_Action item_: Only one stretch of the records below is wanted: the lines from the one holding "Open the Machine All dropdown" through the one holding "Given: Maximize the OneDrive Settings window". Return it exactly, both ends included.

Given records Block Start

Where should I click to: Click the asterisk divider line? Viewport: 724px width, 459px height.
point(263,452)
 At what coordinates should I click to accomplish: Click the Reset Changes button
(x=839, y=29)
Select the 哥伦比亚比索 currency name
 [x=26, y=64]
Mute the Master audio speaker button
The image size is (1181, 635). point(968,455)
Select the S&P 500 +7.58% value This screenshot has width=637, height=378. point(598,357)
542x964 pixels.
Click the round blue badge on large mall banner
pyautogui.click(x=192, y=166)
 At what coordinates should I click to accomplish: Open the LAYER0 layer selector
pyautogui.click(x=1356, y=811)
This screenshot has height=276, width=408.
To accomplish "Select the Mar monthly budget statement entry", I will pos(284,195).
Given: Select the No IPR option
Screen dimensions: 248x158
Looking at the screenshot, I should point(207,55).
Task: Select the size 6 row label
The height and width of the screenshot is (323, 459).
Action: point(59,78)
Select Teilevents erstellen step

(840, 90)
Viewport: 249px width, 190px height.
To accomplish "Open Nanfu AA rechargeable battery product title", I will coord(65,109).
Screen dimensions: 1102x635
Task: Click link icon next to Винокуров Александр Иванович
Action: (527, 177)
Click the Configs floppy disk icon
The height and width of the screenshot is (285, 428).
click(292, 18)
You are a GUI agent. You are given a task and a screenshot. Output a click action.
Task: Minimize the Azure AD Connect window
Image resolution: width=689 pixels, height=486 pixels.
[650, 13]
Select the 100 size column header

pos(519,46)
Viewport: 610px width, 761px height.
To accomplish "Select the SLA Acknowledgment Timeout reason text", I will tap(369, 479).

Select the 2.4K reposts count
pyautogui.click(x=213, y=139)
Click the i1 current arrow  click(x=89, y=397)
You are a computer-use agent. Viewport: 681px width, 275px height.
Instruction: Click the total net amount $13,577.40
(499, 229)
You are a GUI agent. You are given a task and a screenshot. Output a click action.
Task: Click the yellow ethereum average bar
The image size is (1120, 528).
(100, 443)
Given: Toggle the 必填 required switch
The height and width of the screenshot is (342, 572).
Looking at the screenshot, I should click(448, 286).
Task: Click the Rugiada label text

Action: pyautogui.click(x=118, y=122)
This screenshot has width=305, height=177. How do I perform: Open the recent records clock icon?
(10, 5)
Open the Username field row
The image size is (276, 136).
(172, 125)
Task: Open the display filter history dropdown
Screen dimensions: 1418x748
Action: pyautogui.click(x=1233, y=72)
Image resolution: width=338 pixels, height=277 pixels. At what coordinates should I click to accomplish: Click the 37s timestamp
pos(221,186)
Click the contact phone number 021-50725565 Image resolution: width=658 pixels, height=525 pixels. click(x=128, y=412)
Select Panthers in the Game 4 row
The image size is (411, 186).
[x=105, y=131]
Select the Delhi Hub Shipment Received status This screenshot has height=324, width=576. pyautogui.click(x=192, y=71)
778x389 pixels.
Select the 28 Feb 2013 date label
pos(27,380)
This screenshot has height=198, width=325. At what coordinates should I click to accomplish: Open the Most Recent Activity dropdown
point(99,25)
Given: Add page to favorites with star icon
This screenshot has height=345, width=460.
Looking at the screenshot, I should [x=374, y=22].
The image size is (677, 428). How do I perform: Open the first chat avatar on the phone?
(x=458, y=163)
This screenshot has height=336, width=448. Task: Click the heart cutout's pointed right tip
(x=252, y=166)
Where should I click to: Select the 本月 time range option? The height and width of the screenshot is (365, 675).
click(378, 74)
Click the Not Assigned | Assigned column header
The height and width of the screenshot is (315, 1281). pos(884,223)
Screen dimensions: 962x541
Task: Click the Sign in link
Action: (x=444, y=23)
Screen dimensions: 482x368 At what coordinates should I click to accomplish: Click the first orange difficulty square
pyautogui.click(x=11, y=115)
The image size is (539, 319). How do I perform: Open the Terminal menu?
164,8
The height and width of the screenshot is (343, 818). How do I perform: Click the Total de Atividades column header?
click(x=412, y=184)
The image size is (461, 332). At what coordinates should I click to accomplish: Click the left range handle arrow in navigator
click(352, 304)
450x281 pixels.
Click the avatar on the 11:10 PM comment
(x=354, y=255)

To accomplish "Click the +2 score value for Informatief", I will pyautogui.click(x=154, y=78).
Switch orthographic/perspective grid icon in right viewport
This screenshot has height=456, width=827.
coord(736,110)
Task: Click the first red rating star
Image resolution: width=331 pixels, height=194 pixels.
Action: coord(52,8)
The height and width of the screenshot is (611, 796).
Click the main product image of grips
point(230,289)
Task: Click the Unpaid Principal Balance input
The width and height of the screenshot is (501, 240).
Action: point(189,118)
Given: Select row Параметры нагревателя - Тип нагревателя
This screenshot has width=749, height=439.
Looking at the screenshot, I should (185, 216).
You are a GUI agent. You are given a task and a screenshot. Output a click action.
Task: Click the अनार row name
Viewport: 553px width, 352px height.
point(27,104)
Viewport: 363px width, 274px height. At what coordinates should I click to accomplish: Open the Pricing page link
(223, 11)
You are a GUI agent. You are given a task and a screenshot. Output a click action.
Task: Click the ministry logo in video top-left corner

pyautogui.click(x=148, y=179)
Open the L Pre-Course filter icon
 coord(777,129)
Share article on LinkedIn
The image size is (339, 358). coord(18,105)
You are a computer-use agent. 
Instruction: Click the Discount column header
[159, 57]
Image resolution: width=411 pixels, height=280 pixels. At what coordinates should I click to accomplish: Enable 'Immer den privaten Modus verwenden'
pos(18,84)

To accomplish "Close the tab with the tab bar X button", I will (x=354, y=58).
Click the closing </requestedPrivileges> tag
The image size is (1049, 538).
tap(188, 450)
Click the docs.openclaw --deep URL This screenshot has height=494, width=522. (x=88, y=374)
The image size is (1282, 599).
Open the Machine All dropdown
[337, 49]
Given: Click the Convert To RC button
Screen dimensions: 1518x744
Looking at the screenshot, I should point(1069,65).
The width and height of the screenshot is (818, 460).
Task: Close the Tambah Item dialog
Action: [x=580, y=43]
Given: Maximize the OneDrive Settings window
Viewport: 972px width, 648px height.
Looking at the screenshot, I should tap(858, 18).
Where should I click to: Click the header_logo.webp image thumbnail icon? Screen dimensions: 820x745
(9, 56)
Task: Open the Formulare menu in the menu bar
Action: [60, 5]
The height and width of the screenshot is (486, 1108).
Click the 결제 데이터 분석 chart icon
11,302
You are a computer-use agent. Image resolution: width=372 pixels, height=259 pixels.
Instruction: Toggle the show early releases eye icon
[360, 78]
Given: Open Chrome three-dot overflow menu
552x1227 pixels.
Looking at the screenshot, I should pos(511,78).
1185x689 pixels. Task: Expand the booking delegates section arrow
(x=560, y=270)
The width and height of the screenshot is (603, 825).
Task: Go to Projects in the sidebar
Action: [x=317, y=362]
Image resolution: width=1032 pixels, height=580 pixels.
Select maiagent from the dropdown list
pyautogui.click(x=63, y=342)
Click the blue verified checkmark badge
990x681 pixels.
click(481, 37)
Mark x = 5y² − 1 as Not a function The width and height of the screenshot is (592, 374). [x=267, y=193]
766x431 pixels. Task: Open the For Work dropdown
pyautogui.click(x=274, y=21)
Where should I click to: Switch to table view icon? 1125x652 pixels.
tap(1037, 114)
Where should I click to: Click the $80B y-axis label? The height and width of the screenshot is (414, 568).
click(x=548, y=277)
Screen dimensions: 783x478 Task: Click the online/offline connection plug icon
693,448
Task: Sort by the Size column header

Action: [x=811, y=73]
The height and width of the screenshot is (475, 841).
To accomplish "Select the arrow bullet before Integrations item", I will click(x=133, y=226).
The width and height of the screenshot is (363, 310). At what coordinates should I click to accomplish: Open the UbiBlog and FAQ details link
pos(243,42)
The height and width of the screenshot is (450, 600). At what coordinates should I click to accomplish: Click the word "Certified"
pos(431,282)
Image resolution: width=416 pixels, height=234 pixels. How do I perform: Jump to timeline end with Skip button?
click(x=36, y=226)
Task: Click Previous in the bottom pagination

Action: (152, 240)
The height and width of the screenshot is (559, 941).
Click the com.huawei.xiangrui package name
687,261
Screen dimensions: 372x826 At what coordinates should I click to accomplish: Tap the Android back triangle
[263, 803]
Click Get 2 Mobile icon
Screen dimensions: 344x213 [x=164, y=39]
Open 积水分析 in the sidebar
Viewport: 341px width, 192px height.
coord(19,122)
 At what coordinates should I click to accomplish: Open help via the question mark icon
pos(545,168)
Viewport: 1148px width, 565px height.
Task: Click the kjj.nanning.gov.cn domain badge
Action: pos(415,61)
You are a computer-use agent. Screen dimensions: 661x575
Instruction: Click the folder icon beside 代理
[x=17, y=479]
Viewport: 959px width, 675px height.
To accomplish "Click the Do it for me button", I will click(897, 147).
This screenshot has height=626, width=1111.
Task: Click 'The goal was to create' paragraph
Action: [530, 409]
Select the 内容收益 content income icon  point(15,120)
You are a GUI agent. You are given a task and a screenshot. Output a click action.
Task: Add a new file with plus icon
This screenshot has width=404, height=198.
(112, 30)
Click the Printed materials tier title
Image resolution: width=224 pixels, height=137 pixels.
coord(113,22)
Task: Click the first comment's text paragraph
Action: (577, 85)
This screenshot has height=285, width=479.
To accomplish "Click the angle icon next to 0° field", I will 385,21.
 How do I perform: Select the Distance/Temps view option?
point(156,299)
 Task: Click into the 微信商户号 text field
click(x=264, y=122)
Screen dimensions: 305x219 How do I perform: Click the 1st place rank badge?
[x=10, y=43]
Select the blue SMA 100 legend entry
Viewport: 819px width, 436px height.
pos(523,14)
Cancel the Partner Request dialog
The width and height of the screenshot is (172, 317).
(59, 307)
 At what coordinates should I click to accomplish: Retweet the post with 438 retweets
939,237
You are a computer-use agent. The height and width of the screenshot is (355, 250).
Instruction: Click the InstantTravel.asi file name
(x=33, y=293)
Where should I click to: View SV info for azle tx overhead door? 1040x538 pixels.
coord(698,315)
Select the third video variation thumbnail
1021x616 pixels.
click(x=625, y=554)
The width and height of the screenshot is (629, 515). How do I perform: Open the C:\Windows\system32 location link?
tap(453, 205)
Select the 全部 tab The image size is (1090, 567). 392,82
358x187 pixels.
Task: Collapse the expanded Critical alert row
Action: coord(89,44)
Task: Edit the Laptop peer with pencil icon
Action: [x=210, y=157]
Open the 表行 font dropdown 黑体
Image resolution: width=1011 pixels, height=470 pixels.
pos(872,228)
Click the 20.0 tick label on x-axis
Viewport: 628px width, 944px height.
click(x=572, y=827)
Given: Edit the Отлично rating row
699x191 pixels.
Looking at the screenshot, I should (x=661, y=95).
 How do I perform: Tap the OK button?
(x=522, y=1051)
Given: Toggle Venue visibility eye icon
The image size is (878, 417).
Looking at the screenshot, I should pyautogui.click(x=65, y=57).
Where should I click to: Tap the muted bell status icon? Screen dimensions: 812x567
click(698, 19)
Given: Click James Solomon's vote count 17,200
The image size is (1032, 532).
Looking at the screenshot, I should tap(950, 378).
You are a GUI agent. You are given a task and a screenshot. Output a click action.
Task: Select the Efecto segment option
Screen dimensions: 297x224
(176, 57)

Given records Block End

_Answer box_:
Open the Machine All dropdown
[337, 49]
Given: Click the Convert To RC button
Screen dimensions: 1518x744
Looking at the screenshot, I should point(1069,65).
The width and height of the screenshot is (818, 460).
Task: Close the Tambah Item dialog
Action: [x=580, y=43]
Given: Maximize the OneDrive Settings window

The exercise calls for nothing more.